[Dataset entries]

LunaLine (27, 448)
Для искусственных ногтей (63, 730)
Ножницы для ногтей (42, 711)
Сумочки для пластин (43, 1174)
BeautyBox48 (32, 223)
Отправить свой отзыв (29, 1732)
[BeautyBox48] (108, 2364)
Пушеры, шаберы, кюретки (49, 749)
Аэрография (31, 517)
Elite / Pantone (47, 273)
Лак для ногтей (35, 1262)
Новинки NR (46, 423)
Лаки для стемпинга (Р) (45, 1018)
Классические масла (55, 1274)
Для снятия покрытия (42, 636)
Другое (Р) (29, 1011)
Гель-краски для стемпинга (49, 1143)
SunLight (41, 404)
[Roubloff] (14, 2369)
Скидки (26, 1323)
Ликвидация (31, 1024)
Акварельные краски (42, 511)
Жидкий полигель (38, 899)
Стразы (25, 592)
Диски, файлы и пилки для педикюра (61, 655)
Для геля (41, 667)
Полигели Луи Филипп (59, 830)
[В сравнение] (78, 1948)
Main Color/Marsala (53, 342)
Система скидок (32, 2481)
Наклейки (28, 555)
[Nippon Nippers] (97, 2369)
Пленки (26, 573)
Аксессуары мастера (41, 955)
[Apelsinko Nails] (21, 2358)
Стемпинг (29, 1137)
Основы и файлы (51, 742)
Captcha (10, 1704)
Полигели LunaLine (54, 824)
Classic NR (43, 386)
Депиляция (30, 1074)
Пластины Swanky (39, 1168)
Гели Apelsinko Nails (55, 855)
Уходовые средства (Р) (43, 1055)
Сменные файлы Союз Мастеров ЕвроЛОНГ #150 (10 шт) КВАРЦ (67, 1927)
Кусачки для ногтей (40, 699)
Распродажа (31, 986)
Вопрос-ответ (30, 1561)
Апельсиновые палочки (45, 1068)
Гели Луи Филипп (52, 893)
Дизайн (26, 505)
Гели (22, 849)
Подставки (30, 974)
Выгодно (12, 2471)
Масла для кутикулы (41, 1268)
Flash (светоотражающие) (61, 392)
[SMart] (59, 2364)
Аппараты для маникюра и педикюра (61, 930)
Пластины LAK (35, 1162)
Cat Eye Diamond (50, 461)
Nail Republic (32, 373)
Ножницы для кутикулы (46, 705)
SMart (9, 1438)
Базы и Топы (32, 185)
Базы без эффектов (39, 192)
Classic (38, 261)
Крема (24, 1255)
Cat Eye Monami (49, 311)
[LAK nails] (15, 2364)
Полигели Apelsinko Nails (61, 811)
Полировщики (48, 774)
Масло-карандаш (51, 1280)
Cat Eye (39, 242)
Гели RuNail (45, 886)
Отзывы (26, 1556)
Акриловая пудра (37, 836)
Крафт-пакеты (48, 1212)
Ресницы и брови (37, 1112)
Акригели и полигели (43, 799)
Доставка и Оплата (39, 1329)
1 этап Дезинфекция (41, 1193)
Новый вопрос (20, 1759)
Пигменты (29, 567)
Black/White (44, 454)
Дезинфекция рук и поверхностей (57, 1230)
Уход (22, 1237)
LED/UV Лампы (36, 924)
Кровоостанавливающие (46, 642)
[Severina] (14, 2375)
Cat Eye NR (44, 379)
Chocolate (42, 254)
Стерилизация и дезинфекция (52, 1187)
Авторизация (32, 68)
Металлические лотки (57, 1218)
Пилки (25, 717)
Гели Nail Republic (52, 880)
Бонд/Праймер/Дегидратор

EXERCISE OBJECTIVE: Reproduce verbatim the lines above, from the line with "Классические масла (55, 1274)" through the line with "Гели Apelsinko Nails (55, 855)".

FINAL ANSWER:
Классические масла (55, 1274)
Для снятия покрытия (42, 636)
Другое (Р) (29, 1011)
Гель-краски для стемпинга (49, 1143)
SunLight (41, 404)
[Roubloff] (14, 2369)
Скидки (26, 1323)
Ликвидация (31, 1024)
Акварельные краски (42, 511)
Жидкий полигель (38, 899)
Стразы (25, 592)
Диски, файлы и пилки для педикюра (61, 655)
Для геля (41, 667)
Полигели Луи Филипп (59, 830)
[В сравнение] (78, 1948)
Main Color/Marsala (53, 342)
Система скидок (32, 2481)
Наклейки (28, 555)
[Nippon Nippers] (97, 2369)
Пленки (26, 573)
Аксессуары мастера (41, 955)
[Apelsinko Nails] (21, 2358)
Стемпинг (29, 1137)
Основы и файлы (51, 742)
Captcha (10, 1704)
Полигели LunaLine (54, 824)
Classic NR (43, 386)
Депиляция (30, 1074)
Пластины Swanky (39, 1168)
Гели Apelsinko Nails (55, 855)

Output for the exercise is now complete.